5 Keys to Exploring Your Data
Exploring Your Data
Describing and exploring your data is a crucial initial step when looking at a new dataset. Data exploration is important because it will establish the foundation for the rest of your analysis. It will help you understand and formulate expectations on how you expect models to perform, and it can influence dashboard and visualization design. Data exploration will further provide an opportunity to detect data integrity issues before they influence your results. It may even prevent you from sharing erroneous results.
You should always begin your analysis by calculating descriptive statistics and plotting your data.
There are 5 key points to describe during data exploration:
- Central Tendencies
- Spread / Variation
- Overall Shape
- Anomalous Observations
- Trends / Correlations
1. Central Tendencies
The mean is the statistic most often reported when discussing the average of data. It is simply the sum of all observations divided by the count of all observations. While this is usually an effective way to summarize the center of data, it can be heavily influenced by outliers or skewness.
The median is a more robust statistic for the center of data. To calculate the median, you would list your data in order and eliminate the highest and lowest data points until you arrive in the middle. The median is robust because outliers will not have much weight on the outcome of the calculations because they will be eliminated before reaching the middle data point.
The mode is capable of telling us the most common occurring data point. While this statistic is not reported very often, it can be beneficial in understanding your dataset.
The quartiles are useful to know because they provide detail on the skewness of the data. The quartiles split your ordered data into 4 quarters. The median is the middle quartile, or 50th percentile of the data. The other 2 quartiles are the 25th and 75th percentile of the data. If the spread between the lower quartiles is smaller than the spread at the top, then you can infer that the data is skewed to the left, or in other words, you have more data points on the lower side of your dataset.
2. Spread / Variation
The range of your data is the spread between the minimum and maximum. Calculating the range will enable you to tell if data falls outside of logical limits, and it will help you understand how far apart data points can be.
The interquartile range, or IQR, is the spread between the 25th and 75th percentiles, or the 1st and 3rd quartiles. This tells you where the middle 50% of the data falls.
The variance is used to determine the spread of the data around the mean. To calculate the variance, you first subtract the mean from each data point. This is the distance between the data point and mean. Then you square all of these distances, which makes everything positive and emphasizes data points that are further away from the mean. Lastly, you divide by the number of observations in the data minus one, which gives you an average of these squared distances.
The standard deviation is the square root of the variance, which converts the calculation back to the units of the data.
The most common occurring distribution is the normal distribution. This is the famous “bell shaped curve” where most of the data falls around the mean, and the remaining data tapers off equally towards the minimum and maximum. There are many other standard distributions of data which occur often in different circumstances. Some examples are the beta, gamma, uniform, or chi-square distributions. Plotting your data is a great visual method to determine which distribution it follows.
The skewness of a dataset refers to whether or not the data is heavily weighted towards the bottom or top. If a data is skewed then there is a lack of symmetry.
Kurtosis is the thickness of the tails relative to the normal distribution. There are two types of kurtosis that may occur. Platykurtic distributions contain more data in the tails than the normal distribution, and a leptokurtotic distribution contains less data in the tails.

* _Collected data_:

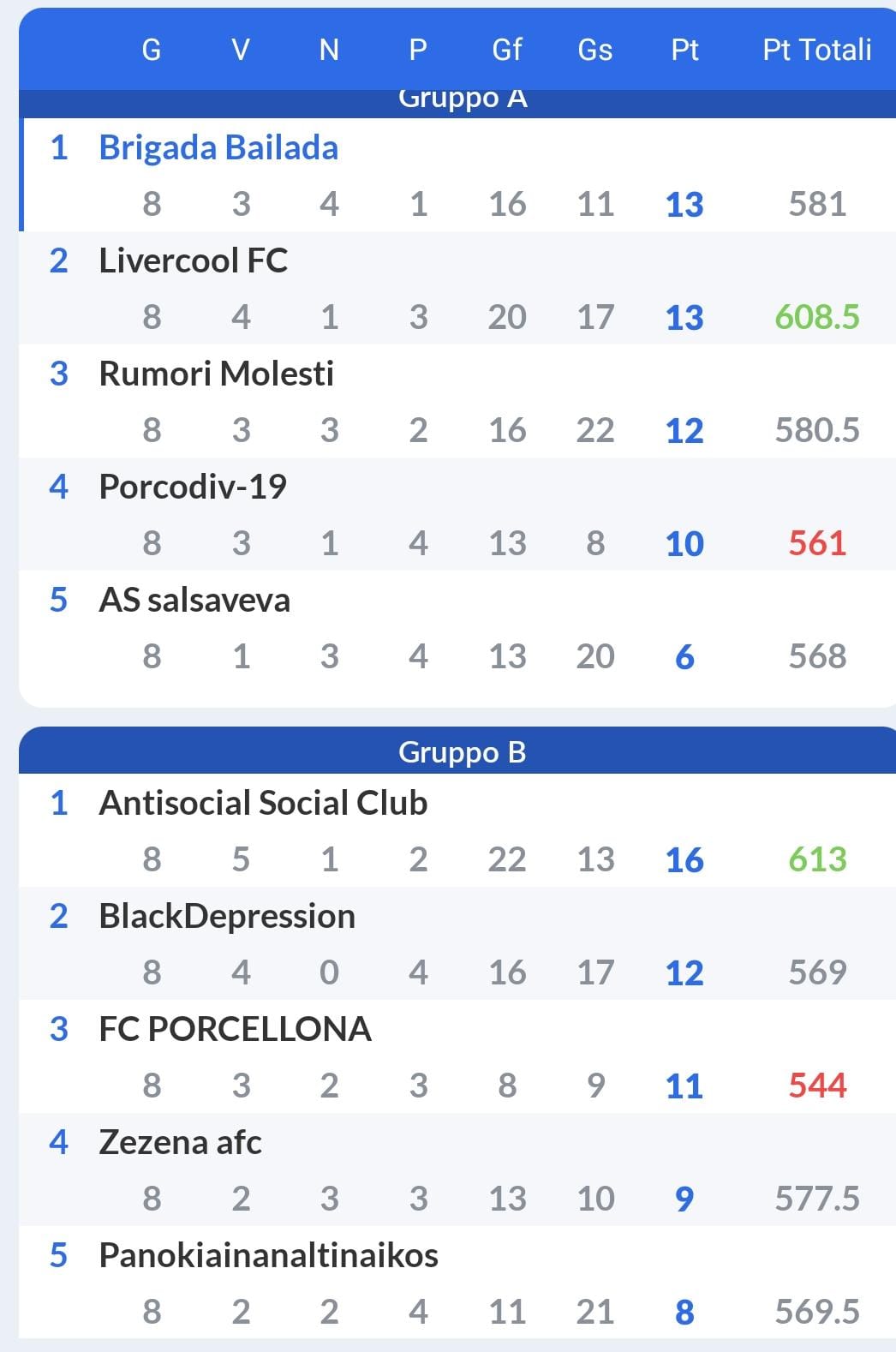896x1352 pixels.
Task: Click Livercool FC green total 608.5
Action: click(817, 317)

* _To-do list_:
(1) Translate this sentence from the data exploration article into Spanish: "The standard deviation is the square root of the variance, which converts the calculation back to the units of the data."
(2) Output everything in the data exploration article from "The most common occurring distribution" down to "distribution it follows.", with no changes.
(3) Using the data exploration article, answer these questions:
(a) How is the mean calculated?
(b) What does the interquartile range tell you?
(c) Which distribution does the article call the most common?
The lines have no role in this exercise.

* _Answers to the problems_:
(1) La desviación estándar es la raíz cuadrada de la varianza, lo que convierte el cálculo de nuevo a las unidades de los datos.

(2)
The most common occurring distribution is the normal distribution. This is the famous “bell shaped curve” where most of the data falls around the mean, and the remaining data tapers off equally towards the minimum and maximum. There are many other standard distributions of data which occur often in different circumstances. Some examples are the beta, gamma, uniform, or chi-square distributions. Plotting your data is a great visual method to determine which distribution it follows.

(3)
(a) It is the sum of all observations divided by the count of all observations.
(b) It tells you where the middle 50% of the data falls.
(c) The normal distribution.